---- Supplied information

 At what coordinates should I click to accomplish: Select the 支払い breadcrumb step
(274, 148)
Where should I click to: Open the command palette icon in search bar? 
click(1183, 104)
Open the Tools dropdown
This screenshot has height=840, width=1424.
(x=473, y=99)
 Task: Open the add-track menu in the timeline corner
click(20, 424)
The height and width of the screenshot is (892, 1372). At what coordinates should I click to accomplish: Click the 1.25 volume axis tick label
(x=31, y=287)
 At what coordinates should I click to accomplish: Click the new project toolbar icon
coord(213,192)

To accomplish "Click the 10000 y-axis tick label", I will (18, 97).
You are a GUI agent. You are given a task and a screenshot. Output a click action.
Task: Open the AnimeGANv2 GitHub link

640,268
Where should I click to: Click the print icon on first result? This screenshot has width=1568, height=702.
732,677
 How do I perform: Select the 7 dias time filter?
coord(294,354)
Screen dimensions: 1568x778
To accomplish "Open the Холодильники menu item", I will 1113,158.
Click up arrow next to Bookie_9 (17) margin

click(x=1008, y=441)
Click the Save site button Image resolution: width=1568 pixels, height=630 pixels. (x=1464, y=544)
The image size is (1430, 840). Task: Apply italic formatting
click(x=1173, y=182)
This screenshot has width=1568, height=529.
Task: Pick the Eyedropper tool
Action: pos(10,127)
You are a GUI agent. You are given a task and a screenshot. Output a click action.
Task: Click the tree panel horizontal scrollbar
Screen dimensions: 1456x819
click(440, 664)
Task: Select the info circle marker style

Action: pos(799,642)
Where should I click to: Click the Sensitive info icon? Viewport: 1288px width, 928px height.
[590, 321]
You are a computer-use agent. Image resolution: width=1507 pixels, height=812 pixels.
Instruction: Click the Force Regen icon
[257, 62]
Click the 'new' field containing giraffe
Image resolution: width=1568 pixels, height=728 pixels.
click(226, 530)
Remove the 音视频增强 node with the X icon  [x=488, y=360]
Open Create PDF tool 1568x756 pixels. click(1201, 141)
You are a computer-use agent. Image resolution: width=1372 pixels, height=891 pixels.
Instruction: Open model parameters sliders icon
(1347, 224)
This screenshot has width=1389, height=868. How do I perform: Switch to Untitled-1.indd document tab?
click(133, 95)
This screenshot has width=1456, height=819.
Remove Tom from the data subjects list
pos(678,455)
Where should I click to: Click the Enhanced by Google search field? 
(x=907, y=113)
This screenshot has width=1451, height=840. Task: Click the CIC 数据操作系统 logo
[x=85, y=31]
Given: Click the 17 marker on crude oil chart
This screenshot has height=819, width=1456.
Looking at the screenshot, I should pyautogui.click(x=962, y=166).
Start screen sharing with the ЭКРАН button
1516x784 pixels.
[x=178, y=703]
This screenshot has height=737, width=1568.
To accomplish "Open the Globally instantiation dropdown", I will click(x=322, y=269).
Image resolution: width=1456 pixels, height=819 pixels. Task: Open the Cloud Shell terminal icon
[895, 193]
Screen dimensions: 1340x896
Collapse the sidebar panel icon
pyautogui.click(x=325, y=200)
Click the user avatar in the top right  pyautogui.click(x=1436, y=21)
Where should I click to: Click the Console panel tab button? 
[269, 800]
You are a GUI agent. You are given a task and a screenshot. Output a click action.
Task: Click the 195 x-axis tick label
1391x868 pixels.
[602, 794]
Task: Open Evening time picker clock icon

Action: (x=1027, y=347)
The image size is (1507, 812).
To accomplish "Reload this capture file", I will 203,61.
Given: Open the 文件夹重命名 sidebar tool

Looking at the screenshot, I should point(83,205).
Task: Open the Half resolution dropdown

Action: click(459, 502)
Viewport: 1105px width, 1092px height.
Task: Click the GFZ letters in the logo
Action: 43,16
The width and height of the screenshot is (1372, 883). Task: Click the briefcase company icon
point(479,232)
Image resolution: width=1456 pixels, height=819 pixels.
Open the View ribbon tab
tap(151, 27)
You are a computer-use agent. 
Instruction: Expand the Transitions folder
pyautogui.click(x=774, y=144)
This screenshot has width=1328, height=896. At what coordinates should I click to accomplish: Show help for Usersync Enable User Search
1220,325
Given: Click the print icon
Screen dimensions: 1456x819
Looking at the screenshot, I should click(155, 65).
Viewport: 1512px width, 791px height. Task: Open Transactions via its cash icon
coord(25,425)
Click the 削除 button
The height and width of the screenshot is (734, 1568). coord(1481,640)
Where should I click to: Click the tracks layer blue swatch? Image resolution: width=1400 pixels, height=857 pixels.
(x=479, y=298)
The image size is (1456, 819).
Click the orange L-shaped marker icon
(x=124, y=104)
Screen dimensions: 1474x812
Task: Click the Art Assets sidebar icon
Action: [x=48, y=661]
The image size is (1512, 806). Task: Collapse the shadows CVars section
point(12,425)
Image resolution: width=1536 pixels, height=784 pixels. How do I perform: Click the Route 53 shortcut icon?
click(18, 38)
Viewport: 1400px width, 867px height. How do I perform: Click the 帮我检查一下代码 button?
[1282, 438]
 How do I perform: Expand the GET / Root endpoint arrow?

--------

__Requirement__. In this exercise, you retype all of the data exactly as it appears above.

__Response to the exercise__.
 At what coordinates should I click to accomplish: Select the 支払い breadcrumb step
(274, 148)
Where should I click to: Open the command palette icon in search bar? 
click(1183, 104)
Open the Tools dropdown
This screenshot has height=840, width=1424.
(x=473, y=99)
 Task: Open the add-track menu in the timeline corner
click(20, 424)
The height and width of the screenshot is (892, 1372). At what coordinates should I click to accomplish: Click the 1.25 volume axis tick label
(x=31, y=287)
 At what coordinates should I click to accomplish: Click the new project toolbar icon
coord(213,192)

To accomplish "Click the 10000 y-axis tick label", I will (18, 97).
You are a GUI agent. You are given a task and a screenshot. Output a click action.
Task: Open the AnimeGANv2 GitHub link

640,268
Where should I click to: Click the print icon on first result? This screenshot has width=1568, height=702.
732,677
 How do I perform: Select the 7 dias time filter?
coord(294,354)
Screen dimensions: 1568x778
To accomplish "Open the Холодильники menu item", I will 1113,158.
Click up arrow next to Bookie_9 (17) margin

click(x=1008, y=441)
Click the Save site button Image resolution: width=1568 pixels, height=630 pixels. (x=1464, y=544)
The image size is (1430, 840). Task: Apply italic formatting
click(x=1173, y=182)
This screenshot has width=1568, height=529.
Task: Pick the Eyedropper tool
Action: pos(10,127)
You are a GUI agent. You are given a task and a screenshot. Output a click action.
Task: Click the tree panel horizontal scrollbar
Screen dimensions: 1456x819
click(440, 664)
Task: Select the info circle marker style

Action: pos(799,642)
Where should I click to: Click the Sensitive info icon? Viewport: 1288px width, 928px height.
[590, 321]
You are a computer-use agent. Image resolution: width=1507 pixels, height=812 pixels.
Instruction: Click the Force Regen icon
[257, 62]
Click the 'new' field containing giraffe
Image resolution: width=1568 pixels, height=728 pixels.
click(226, 530)
Remove the 音视频增强 node with the X icon  [x=488, y=360]
Open Create PDF tool 1568x756 pixels. click(1201, 141)
You are a computer-use agent. Image resolution: width=1372 pixels, height=891 pixels.
Instruction: Open model parameters sliders icon
(1347, 224)
This screenshot has width=1389, height=868. How do I perform: Switch to Untitled-1.indd document tab?
click(133, 95)
This screenshot has width=1456, height=819.
Remove Tom from the data subjects list
pos(678,455)
Where should I click to: Click the Enhanced by Google search field? 
(x=907, y=113)
This screenshot has width=1451, height=840. Task: Click the CIC 数据操作系统 logo
[x=85, y=31]
Given: Click the 17 marker on crude oil chart
This screenshot has height=819, width=1456.
Looking at the screenshot, I should pyautogui.click(x=962, y=166).
Start screen sharing with the ЭКРАН button
1516x784 pixels.
[x=178, y=703]
This screenshot has height=737, width=1568.
To accomplish "Open the Globally instantiation dropdown", I will click(x=322, y=269).
Image resolution: width=1456 pixels, height=819 pixels. Task: Open the Cloud Shell terminal icon
[895, 193]
Screen dimensions: 1340x896
Collapse the sidebar panel icon
pyautogui.click(x=325, y=200)
Click the user avatar in the top right  pyautogui.click(x=1436, y=21)
Where should I click to: Click the Console panel tab button? 
[269, 800]
You are a GUI agent. You are given a task and a screenshot. Output a click action.
Task: Click the 195 x-axis tick label
1391x868 pixels.
[602, 794]
Task: Open Evening time picker clock icon

Action: (x=1027, y=347)
The image size is (1507, 812).
To accomplish "Reload this capture file", I will 203,61.
Given: Open the 文件夹重命名 sidebar tool

Looking at the screenshot, I should point(83,205).
Task: Open the Half resolution dropdown

Action: click(459, 502)
Viewport: 1105px width, 1092px height.
Task: Click the GFZ letters in the logo
Action: 43,16
The width and height of the screenshot is (1372, 883). Task: Click the briefcase company icon
point(479,232)
Image resolution: width=1456 pixels, height=819 pixels.
Open the View ribbon tab
tap(151, 27)
You are a computer-use agent. 
Instruction: Expand the Transitions folder
pyautogui.click(x=774, y=144)
This screenshot has width=1328, height=896. At what coordinates should I click to accomplish: Show help for Usersync Enable User Search
1220,325
Given: Click the print icon
Screen dimensions: 1456x819
Looking at the screenshot, I should click(155, 65).
Viewport: 1512px width, 791px height. Task: Open Transactions via its cash icon
coord(25,425)
Click the 削除 button
The height and width of the screenshot is (734, 1568). coord(1481,640)
Where should I click to: Click the tracks layer blue swatch? Image resolution: width=1400 pixels, height=857 pixels.
(x=479, y=298)
The image size is (1456, 819).
Click the orange L-shaped marker icon
(x=124, y=104)
Screen dimensions: 1474x812
Task: Click the Art Assets sidebar icon
Action: [x=48, y=661]
The image size is (1512, 806). Task: Collapse the shadows CVars section
point(12,425)
Image resolution: width=1536 pixels, height=784 pixels. How do I perform: Click the Route 53 shortcut icon?
click(18, 38)
Viewport: 1400px width, 867px height. How do I perform: Click the 帮我检查一下代码 button?
[1282, 438]
 How do I perform: Expand the GET / Root endpoint arrow?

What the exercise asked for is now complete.